No thats just placeholders if you looked at the renders above that. I agree maybe some 400 footers would have been good but 1000’ may be asking too much. I agree with the height issue but the plan overall is nice and engaging. I think the height should go at Volpe and “downtown” Cambridge. But they definitely could have gone taller here. Theyre not though and so this is what we get and I think its nice for what it is. I wonder how much office space is coming online with the govt garage, 115 Winthrop, and td garden that should definitely help. Sst and the back bay should add a good amount too, but who knows when those will come.
 
Re: Parcel JK | NorthPoint | Cambridge

From my perspective, the knee-jerk 1000 footer comments pro or con are definitely not what I am thinking in terms of a "lost opportunity".

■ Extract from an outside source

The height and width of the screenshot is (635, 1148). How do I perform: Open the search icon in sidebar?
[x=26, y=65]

We defs do not want a dozen Dubai super-talls and I think it would be silly to lust for that. I think If Northpoint is laid out with 70% of what is there, plus the other 30% being a cluster of 2-4 500-600 foot buildings, that would be a win.
 
Re: Parcel JK | NorthPoint | Cambridge

There is one NorthPoint parcel in Boston while the others are in Cambridge and Somerville. I would have loved it if Boston said "go ahead, build whatever you want there, none of the neighbors are in our city so we don't care" just to see what we would get. Comparing the otherwise-identical Boston-zoned parcel with the Cambridge/Somerville-zoned parcels could of been an interesting controlled experiment.
 
Re: Parcel JK | NorthPoint | Cambridge

This was asked before, but what's the point of the mid-height sun screens?
 
Re: Parcel JK | NorthPoint | Cambridge

I biked this on Friday, and it is looking good.
 
Re: Parcel JK | NorthPoint | Cambridge

Why is everything so stumpy? Serious question, is there a more height-adverse city in the country? (Lumping Cambridge in with Boston)

I guess DC, but after them...
 
Re: Parcel JK | NorthPoint | Cambridge

Why is everything so stumpy? Serious question, is there a more height-adverse city in the country? (Lumping Cambridge in with Boston)

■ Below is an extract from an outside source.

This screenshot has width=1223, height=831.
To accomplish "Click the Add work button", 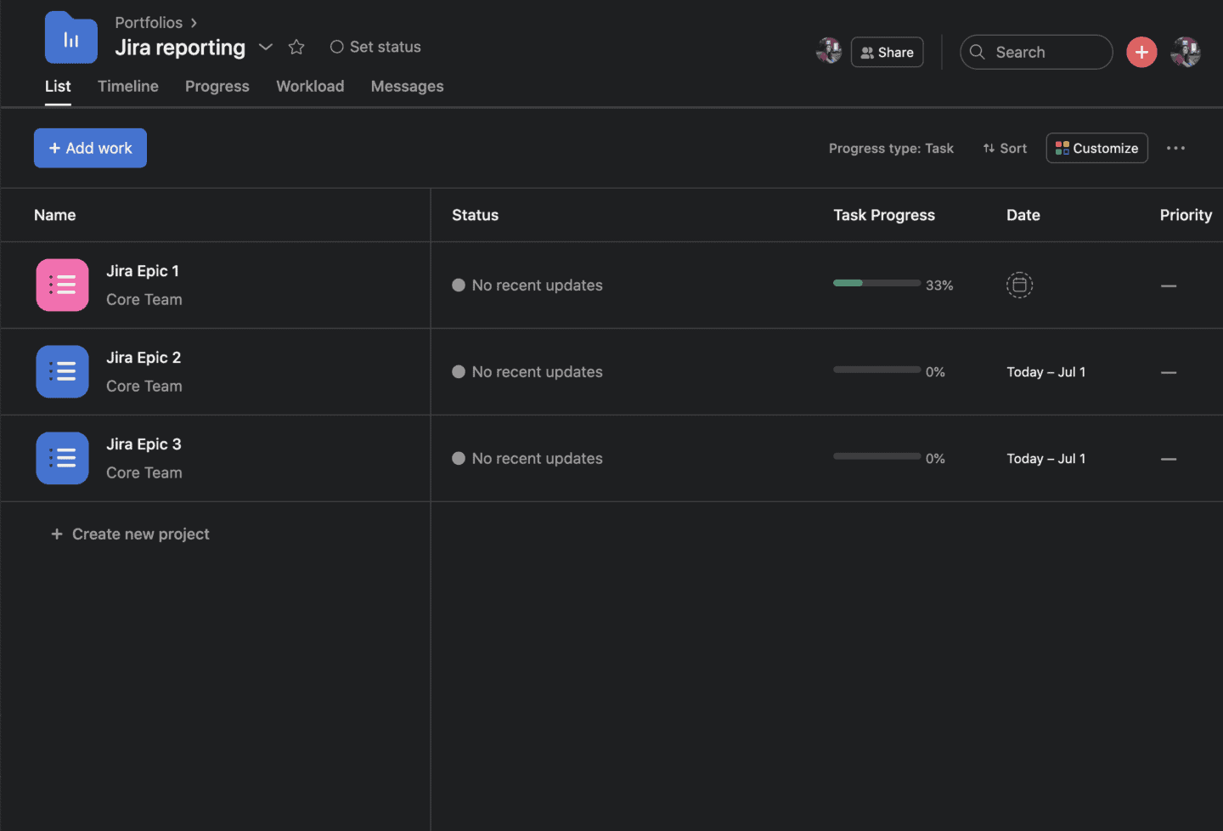I will [90, 148].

I guess DC, but after them...

I have to admit, I am really surprised the developer could not negotiate for more height as they moved further east in the development, away from East Cambridge. I understand the community concerns right on the border, but deep in to complex, it seems using more height is just better screening from the rail lines and highway. And this is a site that can accommodate significant height in the FAA height restriction map!

Maybe the foulups of the original developers nixed that possibility.
 
Re: Parcel JK | NorthPoint | Cambridge

Too be semi-fair (my other tirades about buildings labs taller aside), this was originally a lab building that became an office building when Philips signed on.
Too late in the process it was to make any substantial changes to this site in particular.

It has been beaten pretty well at this point, that CX is too stumpy and not nearly dense enough for the market.

Of course the original zoning changes for this development go back a decade to when things weren't quite the way they are around here. Minds have changed a lot in the intervening years, but to make any major mods to the accepted zoning would most likely have delayed much of what is going on over there.

It's easy to look at this with 2018 glasses on, but one must recall the climate 10 years ago. Or 12 plus years in the case of this site.